By Raven Hanna
Graphics software like PowerPoint places the spectrum of
color at your command with an easy click of the mouse. You should be
aware, however, that some color combinations can make information
completely unreadable to people who perceive color differently.
For more readable presentations, Web pages and
• Use a dark font on a light background
• Use color sparingly
• Use saturated colors rather than pale colors
• Avoid red and green
• Check if there is enough shade differentiation by
printing in grayscale
• Check what the colors would look like to the
color-deficient using an on-line translator
• Use redundancy for color information, e.g. use
patterns as well as color to distinguish lines in graphs
• Use fonts large enough to reach your audience in
the venue (big room, big fonts)
Color vision deficiency—known by the misnomer color
blindness—is more common than you may think. Many people do not realize
they perceive the world differently until well into adulthood. An
estimated one out of 12 men and one out of 125 women are affected. Based
on these figures, statistically there would be over 100 people at SLAC
with color deficiency.
Altered Sensitivity to Wavelengths
Color deficiencies are caused by the reduced or altered
sensitivity to certain wavelengths of light by cone cells in the eye. Each
of the three flavors of cone cells perceives a different color of light:
red, green or blue. The full range of hues we see are a mixture of these
The genes for cone cells are located on the X-chromosome,
which explains why color deficiencies are more common in men. If a male
inherits an X-chromosome with a color-deficient trait, he does not have a
second X-chromosome to make up for the deficiency, while females do.
Deficiencies in different types of cone cells lead to
different types of color perception. Out of 1,000 males, about 33 are weak
in green perception (called deuteranomalous), 8 perceive no red (protoanopia),
6 perceive no green (deuternopia), and 5 are weak in red (protanomalous).
Diminished blue perception is rare because rod cells also detect blue
light and can make up for blue cone deficiency.
Clues for Clear Communication
Paying attention to color usage is especially important in
preparing presentations, on signage and on the Web. A general rule of
thumb to ensure text readability is to use a dark colored font on a light
background. Try viewing the slide, graphic or figure in grayscale to check
if the colors can be differentiated by shade alone. It is best to use
color sparingly and as a highlight, because essential information may be
lost to your viewers.
Be especially careful when using red and green. Depending
on the type of color deficiency, red can look black (red-insensitive) or
yellow (green-insensitive), making it unclear when used with either a
light or a dark background. Websites are available to check your slides
and Web pages for readability by the color deficient audience members.

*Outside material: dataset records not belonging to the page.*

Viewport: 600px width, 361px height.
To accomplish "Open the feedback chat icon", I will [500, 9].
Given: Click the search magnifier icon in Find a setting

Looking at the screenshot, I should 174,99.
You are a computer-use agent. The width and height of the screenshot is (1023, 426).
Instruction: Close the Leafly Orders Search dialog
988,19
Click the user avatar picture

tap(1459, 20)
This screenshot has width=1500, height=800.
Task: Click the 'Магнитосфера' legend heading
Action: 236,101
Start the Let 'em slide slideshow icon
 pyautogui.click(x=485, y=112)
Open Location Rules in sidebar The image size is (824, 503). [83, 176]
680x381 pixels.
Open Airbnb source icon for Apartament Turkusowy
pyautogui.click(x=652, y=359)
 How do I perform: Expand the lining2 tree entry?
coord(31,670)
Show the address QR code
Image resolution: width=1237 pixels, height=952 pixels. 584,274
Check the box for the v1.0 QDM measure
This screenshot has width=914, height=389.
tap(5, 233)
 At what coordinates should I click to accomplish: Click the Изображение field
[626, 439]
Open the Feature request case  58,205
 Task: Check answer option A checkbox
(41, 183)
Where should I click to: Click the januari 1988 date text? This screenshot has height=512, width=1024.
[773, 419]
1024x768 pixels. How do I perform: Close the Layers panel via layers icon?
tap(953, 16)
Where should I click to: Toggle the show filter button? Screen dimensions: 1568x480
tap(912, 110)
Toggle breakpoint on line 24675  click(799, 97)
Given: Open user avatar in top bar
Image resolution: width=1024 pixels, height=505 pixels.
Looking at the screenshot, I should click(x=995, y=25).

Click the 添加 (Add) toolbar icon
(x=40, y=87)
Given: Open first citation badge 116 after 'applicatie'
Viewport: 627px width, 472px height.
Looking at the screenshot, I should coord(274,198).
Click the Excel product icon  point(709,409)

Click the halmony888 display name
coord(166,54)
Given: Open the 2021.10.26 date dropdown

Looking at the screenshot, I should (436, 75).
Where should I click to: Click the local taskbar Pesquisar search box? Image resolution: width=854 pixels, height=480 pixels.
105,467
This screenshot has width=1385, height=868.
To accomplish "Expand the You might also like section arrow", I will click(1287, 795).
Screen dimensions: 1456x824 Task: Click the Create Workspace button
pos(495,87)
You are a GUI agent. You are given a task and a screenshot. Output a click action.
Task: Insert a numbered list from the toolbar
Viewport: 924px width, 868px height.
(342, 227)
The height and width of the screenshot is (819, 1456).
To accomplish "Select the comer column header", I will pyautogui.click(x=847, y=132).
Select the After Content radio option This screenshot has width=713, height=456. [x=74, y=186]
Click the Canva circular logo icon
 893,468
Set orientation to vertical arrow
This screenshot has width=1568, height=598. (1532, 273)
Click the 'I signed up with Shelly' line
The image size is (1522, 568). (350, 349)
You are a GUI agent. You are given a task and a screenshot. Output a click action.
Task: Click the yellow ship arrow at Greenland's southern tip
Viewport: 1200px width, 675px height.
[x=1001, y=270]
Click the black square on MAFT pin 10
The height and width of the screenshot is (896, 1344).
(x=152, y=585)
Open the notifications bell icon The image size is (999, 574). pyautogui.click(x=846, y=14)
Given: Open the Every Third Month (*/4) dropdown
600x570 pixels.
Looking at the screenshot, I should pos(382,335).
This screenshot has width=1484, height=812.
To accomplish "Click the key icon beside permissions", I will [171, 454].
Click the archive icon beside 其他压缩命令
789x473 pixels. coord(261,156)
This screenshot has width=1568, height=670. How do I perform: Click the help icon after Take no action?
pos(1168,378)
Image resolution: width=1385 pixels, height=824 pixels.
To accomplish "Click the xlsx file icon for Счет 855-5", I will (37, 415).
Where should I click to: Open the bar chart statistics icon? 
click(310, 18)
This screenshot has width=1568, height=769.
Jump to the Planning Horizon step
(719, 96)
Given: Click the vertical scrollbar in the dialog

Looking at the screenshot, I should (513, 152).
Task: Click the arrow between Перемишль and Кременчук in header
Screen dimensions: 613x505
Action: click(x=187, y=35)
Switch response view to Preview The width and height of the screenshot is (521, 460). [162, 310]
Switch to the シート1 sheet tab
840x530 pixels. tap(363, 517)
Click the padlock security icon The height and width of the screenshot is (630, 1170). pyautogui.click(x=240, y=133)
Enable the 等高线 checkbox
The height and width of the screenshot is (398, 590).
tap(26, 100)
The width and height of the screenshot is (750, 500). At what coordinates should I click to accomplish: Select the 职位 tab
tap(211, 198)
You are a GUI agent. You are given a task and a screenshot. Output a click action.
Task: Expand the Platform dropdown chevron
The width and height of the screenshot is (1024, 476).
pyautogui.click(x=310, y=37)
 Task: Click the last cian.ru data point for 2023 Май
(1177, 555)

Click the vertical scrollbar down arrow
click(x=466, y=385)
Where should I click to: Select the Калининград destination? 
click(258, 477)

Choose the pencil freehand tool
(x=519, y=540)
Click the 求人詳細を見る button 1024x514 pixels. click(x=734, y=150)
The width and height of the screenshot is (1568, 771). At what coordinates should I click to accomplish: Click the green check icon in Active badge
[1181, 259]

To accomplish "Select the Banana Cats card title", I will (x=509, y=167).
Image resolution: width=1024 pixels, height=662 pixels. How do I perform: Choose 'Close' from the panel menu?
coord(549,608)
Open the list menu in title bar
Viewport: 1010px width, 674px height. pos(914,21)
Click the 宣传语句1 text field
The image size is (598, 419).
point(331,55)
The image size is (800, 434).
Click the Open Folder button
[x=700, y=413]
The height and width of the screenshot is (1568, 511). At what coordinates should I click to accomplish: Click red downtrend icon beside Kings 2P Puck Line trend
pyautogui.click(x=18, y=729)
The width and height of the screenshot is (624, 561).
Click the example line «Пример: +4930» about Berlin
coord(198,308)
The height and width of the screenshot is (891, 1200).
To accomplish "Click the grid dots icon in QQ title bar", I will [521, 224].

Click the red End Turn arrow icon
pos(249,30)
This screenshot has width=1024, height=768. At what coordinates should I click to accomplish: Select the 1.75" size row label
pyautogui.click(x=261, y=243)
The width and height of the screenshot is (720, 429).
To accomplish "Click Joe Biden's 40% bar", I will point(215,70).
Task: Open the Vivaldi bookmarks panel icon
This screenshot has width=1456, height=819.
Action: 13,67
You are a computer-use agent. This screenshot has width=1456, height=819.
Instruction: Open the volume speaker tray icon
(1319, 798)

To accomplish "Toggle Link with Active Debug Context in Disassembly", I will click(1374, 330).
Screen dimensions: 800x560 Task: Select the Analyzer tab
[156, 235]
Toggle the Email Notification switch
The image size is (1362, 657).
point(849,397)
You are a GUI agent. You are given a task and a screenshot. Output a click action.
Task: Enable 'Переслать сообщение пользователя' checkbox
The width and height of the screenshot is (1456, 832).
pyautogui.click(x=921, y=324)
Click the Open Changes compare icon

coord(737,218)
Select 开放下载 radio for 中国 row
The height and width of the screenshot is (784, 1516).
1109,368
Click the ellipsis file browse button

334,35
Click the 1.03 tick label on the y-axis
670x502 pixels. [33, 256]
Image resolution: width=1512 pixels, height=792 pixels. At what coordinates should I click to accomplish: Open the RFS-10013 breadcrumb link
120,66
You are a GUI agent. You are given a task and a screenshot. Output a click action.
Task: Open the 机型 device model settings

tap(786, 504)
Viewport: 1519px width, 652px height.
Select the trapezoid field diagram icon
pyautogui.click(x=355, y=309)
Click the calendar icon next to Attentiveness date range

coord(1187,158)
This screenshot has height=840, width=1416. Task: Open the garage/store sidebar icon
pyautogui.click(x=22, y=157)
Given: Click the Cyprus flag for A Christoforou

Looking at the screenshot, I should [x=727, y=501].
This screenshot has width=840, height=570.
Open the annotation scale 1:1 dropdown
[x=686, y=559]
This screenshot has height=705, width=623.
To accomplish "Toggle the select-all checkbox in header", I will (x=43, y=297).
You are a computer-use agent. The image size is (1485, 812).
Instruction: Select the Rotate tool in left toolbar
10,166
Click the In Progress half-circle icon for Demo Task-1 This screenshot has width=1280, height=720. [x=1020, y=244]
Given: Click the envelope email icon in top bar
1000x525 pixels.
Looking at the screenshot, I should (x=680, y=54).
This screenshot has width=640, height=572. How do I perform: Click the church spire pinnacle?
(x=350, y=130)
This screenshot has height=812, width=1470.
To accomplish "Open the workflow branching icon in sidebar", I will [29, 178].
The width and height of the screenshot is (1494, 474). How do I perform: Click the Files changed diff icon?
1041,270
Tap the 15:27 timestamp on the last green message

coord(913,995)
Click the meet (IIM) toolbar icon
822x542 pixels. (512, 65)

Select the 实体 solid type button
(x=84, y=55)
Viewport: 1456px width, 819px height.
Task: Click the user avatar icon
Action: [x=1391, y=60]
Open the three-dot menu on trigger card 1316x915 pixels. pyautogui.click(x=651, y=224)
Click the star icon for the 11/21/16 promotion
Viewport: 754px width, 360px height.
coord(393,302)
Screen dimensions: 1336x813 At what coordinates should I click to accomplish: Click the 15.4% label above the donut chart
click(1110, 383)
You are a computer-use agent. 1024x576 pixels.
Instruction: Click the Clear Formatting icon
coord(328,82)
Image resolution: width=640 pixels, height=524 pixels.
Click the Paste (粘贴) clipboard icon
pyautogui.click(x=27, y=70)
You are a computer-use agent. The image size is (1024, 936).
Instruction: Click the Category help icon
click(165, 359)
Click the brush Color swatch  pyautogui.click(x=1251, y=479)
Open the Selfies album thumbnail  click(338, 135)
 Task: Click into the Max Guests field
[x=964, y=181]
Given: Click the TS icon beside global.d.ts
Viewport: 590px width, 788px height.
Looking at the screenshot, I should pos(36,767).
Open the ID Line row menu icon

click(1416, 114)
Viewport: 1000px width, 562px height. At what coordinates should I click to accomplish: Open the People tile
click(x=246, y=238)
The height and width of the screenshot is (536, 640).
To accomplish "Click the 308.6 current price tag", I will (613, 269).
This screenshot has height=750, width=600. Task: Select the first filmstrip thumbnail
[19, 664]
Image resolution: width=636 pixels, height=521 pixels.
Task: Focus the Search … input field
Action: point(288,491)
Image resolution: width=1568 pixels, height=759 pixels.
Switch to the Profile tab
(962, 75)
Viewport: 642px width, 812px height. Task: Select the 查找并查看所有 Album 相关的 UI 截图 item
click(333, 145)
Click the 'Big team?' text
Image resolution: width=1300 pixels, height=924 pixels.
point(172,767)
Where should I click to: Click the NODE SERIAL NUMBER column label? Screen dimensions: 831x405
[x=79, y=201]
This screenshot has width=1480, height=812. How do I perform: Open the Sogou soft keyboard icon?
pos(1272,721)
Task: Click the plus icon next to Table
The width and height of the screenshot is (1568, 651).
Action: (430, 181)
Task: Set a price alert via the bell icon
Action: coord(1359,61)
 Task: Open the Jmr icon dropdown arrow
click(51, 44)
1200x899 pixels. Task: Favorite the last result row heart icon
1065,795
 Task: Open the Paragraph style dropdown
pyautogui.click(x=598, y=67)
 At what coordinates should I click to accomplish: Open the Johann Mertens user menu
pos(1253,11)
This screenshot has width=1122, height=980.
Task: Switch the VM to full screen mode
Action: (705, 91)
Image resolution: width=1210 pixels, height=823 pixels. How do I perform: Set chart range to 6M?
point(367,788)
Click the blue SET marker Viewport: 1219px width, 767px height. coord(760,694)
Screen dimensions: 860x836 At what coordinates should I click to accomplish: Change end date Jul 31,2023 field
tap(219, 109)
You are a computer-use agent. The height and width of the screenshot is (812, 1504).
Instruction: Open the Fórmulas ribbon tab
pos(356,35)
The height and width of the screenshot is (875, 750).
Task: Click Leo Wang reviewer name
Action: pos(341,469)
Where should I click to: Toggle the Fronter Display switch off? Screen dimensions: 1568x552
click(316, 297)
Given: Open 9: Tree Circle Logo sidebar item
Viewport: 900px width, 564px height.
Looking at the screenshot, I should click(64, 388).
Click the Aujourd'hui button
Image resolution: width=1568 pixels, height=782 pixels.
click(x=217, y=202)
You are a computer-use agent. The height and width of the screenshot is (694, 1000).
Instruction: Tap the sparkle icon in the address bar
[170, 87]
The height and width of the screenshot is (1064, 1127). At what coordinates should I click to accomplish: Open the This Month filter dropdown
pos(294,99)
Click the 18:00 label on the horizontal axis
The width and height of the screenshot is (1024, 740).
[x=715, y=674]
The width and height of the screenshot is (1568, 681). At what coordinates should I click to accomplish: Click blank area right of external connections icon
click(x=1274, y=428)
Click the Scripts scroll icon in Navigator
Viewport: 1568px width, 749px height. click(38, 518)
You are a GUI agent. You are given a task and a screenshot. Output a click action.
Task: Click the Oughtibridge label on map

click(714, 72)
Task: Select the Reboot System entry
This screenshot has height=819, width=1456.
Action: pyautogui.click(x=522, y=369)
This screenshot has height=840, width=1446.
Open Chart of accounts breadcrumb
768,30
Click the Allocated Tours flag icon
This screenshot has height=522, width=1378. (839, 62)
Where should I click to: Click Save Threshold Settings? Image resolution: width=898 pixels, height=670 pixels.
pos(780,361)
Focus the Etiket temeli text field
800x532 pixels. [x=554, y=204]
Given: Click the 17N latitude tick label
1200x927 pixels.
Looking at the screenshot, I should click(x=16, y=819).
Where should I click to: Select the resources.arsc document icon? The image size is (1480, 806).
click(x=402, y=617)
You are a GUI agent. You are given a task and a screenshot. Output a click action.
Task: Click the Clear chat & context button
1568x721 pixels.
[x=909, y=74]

These guidelines are also applicable to duplicating and
video recording. Multimedia supervisor Herb McIntye (PAO) suggests using
dark color text on light backgrounds because of the sensitivity of the
camera. Yellow lettering is particularly difficult to see and should be
The SLAC Medical Department checks for color deficiencies
using the Ishihara Test, which shows a field of dots differentiated into
numbers using color. Other, more extensive, tests include color pencil
matching and distinguishing color patches.